Document excerpt —
------------------------------------------------------------------------
Have you read “Eat, Pray, Love” by Elizabeth Gilbert? If so, did you love it or hate it or was it just “eh”?
Well, I have not read the book, but enough folks around me have shared their opinions about the book. I know of one woman who, after a few chapters into the book, absolutely loved the book. Others who have read the book, and mind you they were all women, were turned off by the author’s story – divorce leads to travel, food and love with a dose of whine.
Minus the divorce and travel it sounded a bit like “Julie & Julia” to me, which I enjoyed in the theater but never bothered to read the book…I did end up buying Julia Child’s French cooking tome but I digress.
The general consensus was that Gilbert’s book was a whiny memoir, but I came across this op-ed piece (via Scot McKnight at Jesus Creed) and had to ask all of you who have read the book or decided not to read it like I did based on the reviews.
Jessica Wakeman contends that:
“…Eat, Pray, Love the book (and soon, “Eat, Pray, Love” the movie, starring Julia Roberts and Javier Bardem) has turned out to be a lightening rod of controversy in the most disappointing of ways. The negative reactions to “Eat, Pray, Love” show just how resentful, bitter, contradictory, and quite frankly, hate-filled we are towards a woman who does something for herself.”
------------------------------------------------------------------------
Task instructions —
a. Answer these questions from the blog post about "Eat, Pray, Love":
(i) What book did the writer end up buying?
(ii) Who stars in the movie, according to the quoted op-ed?
(iii) Through whom did the writer come across the op-ed piece?
b. Write out the blog post about "Eat, Pray, Love" word for word, starting at "Well, I have" and ending at "dose of whine.".

Entries shown —
------------------------------------------------------------------------
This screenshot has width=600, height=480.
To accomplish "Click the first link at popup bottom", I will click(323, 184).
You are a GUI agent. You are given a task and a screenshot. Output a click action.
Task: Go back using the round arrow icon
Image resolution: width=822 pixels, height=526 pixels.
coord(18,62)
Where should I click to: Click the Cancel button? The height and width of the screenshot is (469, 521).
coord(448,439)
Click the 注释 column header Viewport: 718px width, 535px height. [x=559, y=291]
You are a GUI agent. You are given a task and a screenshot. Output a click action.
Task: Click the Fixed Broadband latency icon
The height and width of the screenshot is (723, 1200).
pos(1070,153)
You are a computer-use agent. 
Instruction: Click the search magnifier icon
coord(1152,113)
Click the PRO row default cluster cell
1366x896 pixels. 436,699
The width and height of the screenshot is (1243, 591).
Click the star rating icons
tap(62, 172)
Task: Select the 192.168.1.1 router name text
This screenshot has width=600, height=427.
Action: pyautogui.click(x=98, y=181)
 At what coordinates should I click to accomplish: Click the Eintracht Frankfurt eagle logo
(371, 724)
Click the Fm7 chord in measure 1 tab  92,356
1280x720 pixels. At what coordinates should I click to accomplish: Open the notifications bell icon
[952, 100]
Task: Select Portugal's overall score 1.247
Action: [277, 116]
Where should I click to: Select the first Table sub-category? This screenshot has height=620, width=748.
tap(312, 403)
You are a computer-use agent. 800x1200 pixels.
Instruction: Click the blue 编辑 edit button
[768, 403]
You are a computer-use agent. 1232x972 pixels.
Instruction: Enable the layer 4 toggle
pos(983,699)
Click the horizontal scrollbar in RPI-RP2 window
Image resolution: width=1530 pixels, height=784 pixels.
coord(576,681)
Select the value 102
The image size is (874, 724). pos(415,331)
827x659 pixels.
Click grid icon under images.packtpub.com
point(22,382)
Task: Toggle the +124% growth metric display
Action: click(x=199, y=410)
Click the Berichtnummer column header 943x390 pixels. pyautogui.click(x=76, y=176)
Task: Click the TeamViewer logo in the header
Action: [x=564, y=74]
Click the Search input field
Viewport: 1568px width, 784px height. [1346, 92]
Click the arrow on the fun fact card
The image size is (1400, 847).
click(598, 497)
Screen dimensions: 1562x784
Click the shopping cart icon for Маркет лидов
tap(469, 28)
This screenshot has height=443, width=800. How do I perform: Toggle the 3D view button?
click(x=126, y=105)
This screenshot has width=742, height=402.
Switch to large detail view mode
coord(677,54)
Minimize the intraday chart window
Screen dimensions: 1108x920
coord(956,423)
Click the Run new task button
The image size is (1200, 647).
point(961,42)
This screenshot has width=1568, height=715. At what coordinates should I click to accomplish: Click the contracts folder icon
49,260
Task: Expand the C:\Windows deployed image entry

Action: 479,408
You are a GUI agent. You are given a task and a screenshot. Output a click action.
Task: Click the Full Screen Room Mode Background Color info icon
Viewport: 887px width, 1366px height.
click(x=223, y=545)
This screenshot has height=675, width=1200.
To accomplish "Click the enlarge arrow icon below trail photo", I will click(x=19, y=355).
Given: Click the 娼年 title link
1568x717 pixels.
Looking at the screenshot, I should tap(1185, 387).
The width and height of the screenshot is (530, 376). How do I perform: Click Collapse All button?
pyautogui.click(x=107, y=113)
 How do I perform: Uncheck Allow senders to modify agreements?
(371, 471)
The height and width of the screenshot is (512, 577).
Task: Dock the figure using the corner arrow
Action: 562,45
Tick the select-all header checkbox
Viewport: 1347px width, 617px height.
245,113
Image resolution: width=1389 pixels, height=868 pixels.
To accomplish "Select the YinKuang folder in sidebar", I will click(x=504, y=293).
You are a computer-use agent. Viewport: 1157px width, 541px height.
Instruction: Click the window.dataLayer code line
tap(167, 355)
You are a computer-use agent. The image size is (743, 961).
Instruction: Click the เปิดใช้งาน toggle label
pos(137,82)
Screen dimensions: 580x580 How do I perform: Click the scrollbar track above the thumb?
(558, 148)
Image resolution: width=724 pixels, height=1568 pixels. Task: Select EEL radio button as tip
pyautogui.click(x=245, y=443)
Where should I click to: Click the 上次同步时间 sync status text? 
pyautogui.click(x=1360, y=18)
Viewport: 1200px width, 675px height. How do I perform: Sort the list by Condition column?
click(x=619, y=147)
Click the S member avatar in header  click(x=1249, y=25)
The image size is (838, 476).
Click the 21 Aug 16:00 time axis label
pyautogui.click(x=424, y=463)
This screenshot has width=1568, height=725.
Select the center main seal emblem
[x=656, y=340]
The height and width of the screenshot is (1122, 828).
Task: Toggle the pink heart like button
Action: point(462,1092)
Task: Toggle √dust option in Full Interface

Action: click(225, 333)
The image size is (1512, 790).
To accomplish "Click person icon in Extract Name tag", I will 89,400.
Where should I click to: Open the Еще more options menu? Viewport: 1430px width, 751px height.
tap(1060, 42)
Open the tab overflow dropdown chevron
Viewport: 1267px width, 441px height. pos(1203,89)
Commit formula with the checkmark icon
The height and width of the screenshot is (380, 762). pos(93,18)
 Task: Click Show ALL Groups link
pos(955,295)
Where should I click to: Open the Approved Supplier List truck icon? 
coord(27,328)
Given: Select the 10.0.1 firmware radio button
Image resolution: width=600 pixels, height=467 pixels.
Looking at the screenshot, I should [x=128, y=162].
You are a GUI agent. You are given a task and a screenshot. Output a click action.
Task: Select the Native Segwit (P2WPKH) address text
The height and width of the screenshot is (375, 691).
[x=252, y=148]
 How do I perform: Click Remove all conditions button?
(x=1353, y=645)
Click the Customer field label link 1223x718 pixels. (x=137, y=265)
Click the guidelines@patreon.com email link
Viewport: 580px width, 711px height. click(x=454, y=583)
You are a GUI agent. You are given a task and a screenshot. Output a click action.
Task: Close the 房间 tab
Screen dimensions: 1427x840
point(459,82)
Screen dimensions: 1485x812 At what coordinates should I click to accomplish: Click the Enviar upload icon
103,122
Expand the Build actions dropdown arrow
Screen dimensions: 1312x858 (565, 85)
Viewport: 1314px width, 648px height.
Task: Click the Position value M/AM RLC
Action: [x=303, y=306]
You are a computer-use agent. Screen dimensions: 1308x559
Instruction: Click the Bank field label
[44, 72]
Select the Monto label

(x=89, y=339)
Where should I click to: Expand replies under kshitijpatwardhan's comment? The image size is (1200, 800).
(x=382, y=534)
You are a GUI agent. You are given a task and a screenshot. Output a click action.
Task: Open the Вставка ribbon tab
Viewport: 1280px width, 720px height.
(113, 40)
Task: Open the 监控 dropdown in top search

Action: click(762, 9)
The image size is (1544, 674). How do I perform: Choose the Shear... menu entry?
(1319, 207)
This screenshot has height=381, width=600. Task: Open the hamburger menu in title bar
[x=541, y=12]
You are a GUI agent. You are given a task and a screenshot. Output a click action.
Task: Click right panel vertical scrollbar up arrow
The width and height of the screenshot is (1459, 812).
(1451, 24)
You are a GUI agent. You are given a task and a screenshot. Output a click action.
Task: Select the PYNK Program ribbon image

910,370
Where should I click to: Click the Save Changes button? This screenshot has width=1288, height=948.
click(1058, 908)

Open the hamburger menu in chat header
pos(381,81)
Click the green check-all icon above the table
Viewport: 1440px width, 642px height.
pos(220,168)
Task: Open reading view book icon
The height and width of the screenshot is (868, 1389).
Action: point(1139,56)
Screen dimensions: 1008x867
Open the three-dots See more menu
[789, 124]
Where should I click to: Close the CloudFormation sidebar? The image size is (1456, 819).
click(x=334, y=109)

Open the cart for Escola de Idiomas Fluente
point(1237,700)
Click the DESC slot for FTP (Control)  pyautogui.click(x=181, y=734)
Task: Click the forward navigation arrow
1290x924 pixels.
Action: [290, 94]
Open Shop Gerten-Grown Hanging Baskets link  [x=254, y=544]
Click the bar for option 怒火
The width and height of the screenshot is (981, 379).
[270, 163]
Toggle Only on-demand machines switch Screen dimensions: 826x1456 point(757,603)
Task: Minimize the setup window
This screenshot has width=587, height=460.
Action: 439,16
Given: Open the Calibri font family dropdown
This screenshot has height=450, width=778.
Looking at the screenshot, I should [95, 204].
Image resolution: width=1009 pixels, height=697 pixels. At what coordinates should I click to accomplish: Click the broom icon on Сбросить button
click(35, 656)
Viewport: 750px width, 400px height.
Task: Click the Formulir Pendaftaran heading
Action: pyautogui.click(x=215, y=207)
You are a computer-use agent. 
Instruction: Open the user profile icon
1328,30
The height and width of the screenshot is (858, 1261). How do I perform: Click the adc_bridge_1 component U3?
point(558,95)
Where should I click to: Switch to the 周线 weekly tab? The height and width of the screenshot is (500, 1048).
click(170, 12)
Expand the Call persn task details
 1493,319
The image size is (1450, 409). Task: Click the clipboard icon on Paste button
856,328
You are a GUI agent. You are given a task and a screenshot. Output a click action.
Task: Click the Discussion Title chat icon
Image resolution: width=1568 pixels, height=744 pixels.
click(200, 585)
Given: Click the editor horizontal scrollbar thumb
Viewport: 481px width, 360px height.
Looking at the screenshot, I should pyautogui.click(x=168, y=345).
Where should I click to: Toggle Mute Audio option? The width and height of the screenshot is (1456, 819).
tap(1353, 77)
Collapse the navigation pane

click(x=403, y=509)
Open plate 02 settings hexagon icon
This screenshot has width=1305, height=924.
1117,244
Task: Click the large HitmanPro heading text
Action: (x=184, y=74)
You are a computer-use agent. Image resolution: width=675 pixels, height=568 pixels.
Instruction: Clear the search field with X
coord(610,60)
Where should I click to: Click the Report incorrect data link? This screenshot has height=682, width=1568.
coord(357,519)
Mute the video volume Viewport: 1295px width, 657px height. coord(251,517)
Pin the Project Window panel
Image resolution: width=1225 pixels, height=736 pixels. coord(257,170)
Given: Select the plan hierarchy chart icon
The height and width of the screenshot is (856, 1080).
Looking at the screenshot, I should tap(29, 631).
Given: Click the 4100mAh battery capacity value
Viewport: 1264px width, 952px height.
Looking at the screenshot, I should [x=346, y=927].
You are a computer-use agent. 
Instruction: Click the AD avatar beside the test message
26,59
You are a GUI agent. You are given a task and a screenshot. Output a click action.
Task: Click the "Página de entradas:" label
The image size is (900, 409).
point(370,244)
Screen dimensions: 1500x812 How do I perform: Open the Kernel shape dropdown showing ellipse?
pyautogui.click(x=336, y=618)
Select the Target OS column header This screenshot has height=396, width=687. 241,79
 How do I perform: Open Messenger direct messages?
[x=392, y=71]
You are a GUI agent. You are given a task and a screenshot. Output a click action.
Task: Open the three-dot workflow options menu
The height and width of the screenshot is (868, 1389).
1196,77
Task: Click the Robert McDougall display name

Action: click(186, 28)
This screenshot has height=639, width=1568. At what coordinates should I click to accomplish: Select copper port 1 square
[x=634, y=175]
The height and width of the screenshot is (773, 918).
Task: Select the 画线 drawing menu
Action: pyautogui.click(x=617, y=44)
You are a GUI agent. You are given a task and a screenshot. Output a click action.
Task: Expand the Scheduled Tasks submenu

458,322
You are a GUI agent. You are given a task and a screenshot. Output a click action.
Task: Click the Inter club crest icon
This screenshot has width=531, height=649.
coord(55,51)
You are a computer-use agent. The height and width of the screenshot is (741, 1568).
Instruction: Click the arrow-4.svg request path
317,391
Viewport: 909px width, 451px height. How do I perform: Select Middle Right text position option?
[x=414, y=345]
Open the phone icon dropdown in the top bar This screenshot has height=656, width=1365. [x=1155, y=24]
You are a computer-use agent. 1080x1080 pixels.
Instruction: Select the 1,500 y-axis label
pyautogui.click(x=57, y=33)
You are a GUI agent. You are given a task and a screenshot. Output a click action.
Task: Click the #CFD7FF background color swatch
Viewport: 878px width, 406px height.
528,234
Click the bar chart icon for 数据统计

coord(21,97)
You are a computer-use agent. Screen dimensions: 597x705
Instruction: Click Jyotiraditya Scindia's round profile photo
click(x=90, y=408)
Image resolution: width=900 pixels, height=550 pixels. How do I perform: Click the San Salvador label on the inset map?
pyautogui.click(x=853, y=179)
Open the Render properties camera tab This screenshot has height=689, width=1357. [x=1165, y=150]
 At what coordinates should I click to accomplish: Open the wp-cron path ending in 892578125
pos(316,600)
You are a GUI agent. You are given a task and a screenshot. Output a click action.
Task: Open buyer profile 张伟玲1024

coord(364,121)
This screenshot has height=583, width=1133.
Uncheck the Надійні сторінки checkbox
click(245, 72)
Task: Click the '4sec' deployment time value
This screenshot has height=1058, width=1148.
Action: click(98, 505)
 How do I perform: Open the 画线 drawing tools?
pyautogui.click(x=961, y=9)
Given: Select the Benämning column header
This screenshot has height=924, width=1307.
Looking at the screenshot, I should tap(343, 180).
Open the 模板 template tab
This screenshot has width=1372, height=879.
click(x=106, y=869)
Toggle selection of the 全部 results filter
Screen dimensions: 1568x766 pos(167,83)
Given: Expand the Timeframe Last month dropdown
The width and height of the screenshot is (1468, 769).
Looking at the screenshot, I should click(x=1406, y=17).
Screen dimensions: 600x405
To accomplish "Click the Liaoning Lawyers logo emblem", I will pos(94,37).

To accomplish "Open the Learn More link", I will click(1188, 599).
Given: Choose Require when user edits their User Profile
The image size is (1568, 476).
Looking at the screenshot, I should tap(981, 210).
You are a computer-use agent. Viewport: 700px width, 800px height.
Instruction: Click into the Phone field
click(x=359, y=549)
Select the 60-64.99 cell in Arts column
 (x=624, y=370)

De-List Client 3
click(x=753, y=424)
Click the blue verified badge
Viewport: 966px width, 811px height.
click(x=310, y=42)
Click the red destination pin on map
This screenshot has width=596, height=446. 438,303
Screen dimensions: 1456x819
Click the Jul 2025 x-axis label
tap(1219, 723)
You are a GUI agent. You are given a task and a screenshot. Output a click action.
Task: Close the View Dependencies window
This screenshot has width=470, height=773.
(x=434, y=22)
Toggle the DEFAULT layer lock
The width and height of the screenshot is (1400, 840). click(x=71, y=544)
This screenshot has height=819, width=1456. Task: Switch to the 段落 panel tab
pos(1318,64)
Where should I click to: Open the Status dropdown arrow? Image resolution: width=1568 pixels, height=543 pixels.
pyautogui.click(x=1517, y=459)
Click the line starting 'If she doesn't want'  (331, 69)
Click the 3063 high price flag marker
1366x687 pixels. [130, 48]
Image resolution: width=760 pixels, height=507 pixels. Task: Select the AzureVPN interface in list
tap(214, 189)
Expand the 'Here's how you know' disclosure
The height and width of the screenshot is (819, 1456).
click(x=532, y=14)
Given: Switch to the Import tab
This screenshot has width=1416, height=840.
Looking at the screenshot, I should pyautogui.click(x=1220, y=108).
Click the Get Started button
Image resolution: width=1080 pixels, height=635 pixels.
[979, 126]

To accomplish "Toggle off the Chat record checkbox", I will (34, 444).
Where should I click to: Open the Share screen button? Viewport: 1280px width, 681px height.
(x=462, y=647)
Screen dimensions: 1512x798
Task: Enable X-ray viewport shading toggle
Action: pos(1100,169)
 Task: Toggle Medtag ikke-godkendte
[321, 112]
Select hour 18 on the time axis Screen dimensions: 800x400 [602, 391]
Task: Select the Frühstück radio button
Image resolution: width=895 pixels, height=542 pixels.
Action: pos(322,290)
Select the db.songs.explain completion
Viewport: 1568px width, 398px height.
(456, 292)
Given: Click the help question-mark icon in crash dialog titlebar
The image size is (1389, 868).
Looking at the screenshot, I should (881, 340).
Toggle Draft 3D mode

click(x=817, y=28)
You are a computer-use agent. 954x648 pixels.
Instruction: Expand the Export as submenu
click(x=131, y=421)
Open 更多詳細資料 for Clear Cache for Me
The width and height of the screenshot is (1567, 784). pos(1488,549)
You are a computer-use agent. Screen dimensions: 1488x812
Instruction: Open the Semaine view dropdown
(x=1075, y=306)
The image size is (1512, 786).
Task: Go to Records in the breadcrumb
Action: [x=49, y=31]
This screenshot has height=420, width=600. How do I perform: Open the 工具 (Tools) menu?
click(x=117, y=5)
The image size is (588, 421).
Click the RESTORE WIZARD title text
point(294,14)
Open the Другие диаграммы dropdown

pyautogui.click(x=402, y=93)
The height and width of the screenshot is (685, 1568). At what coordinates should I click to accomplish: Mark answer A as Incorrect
------------------------------------------------------------------------
Results of the exercise —
a.
(i) Julia Child's French cooking tome
(ii) Julia Roberts and Javier Bardem
(iii) Scot McKnight at Jesus Creed

b.
Well, I have not read the book, but enough folks around me have shared their opinions about the book. I know of one woman who, after a few chapters into the book, absolutely loved the book. Others who have read the book, and mind you they were all women, were turned off by the author’s story – divorce leads to travel, food and love with a dose of whine.